I first met Octavio when I was an Assistant Director on Pastures of Heaven, an adaptation of the John Stienbeck novel that Octavio wrote for the California Shakespeare Theatre in 2010. We bonded over music, art and a hunger to learn new things. Octavio became a mentor, and I may be so bold to say, a friend. Even when I moved away from the Bay Area to go to grad school in San Diego, I looked forward to meeting up with him on my trips back to San Francisco. Octavio is one of those rare people who can completely disarm you with his openness and honesty. His ability to observe and absorb life is also startling. I remember walking down a street with him in the Mission District of San Francisco as he pointed out things in shop windows that had completely escaped my attention: an old jukebox hidden as decoration in a clothing store, a little metal heart leaning on a shelf in a bookstore. Whenever I speak to him, I feel seen, I feel heard.

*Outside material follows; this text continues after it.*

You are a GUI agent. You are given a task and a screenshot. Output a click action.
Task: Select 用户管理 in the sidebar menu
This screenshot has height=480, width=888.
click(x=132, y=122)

Many of Octavio’s plays are threaded with magic, humor and raw intensity. His play Lydia, which centers around a girl who is an a vegetative state, her caretaker, and her family, maintains a poetic hopefulness through the conflict. Octavio does not shy away from the dark flaws of humanity; but, he also infuses each piece with the same generosity and wonder that he embodies as a person.

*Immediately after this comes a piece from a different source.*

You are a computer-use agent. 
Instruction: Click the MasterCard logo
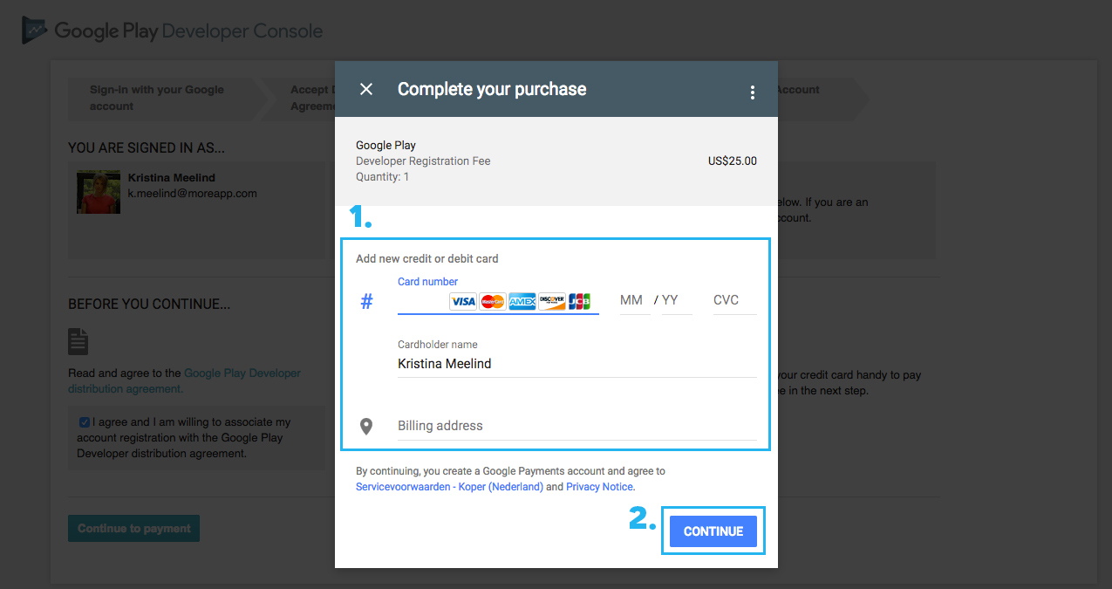(x=493, y=301)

When I realized that I needed to adapt The Cherry Orchard to accomplish my goals in my community, I immediately thought of Octavio. Not only has he moved to Southern Oregon just across the border from my home-town, but he has long held a deep respect for rural life. His adaptation of Pastures of Heavendemonstrated that he could carve a complicated and rich portrait of a small community and also that he could pull from classic material and make it his own. Most importantly, I trust him as a person. I know he’ll approach the people in my community with curiosity, warmth and respect. He is also highly accomplished and well established in the theatre community (see bio below) and will be a good balance to my youth and idealism.
When Octavio agreed to do the project, it was one of those moments when the body becomes flooded with joy and everything in the world becomes warmer, kinder, and suddenly within reach. We still have a long journey before us, but having Octavio as a partner makes me excited to walk that path.
Octavio’s works Se Llama Cristina, John Steinbeck’s The Pastures of Heaven, Ghosts of the River, Quixote, Lydia, June in a Box, Lethe, Marfa Lights, Gibraltar, The Ballad of Pancho and Lucy, The 7 Visions of Encarnación, Bethlehem, Dreamlandia, El Otro,Man of the Flesh, Prospect, El Paso Blue, Santos & Santos, and La Posada Mágica have been mounted at the California Shakespeare Theatre, Mark Taper Forum, Yale Repertory Theatre, the Oregon Shakespeare Festival, the Denver Center for the Performing Arts, the Dallas Theater Center, the Magic Theatre, Intersection for the Arts, South Coast Repertory Theatre, the San Diego Repertory Theatre, the San Jose Repertory Theatre, Shadowlight Productions, the Venture Theatre in Philadelphia, Latino Chicago Theatre Company, Boston Court and Kitchen Dog Theatre, the New York Summer Play Festival, Teatro Vista in Chicago, El Teatro Campesino, the Undermain Theatre in Dallas, Thick Description, Campo Santo, the Imua Theatre Company in New York, and Cornerstone Theatre. His collaborative works include Cloudlands, with Music by Adam Gwon, Burning Dreams, cowritten with Julie Hebert and Gina Leishman and Shiner, written with Erik Ehn. Solis has received an NEA 1995-97 Playwriting Fellowship, the Roger L. Stevens award from the Kennedy Center, the Will Glickman Playwright Award, a production grant from the Kennedy Center Fund for New American Plays, the 1998 TCG/NEA Theatre Artists in Residence Grant, the 1998 McKnight Fellowship grant from the Playwrights Center in Minneapolis, and the National Latino Playwriting Award for 2003. He is the recipient of the 2000-2001 National Theatre Artists Residency Grant from TCG and the Pew Charitable Trust. He has also just been awarded a United States Artists Fellowship for 20012. Solis is a Thornton Wilder Fellow for the MacDowell Colony, New Dramatists alum and member of the Dramatists Guild.
His new anthology, “The River Plays” has been published by NoPassPort Publishing. He is working on commissions for the Magic Theatre SF and Yale Repertory Theatre.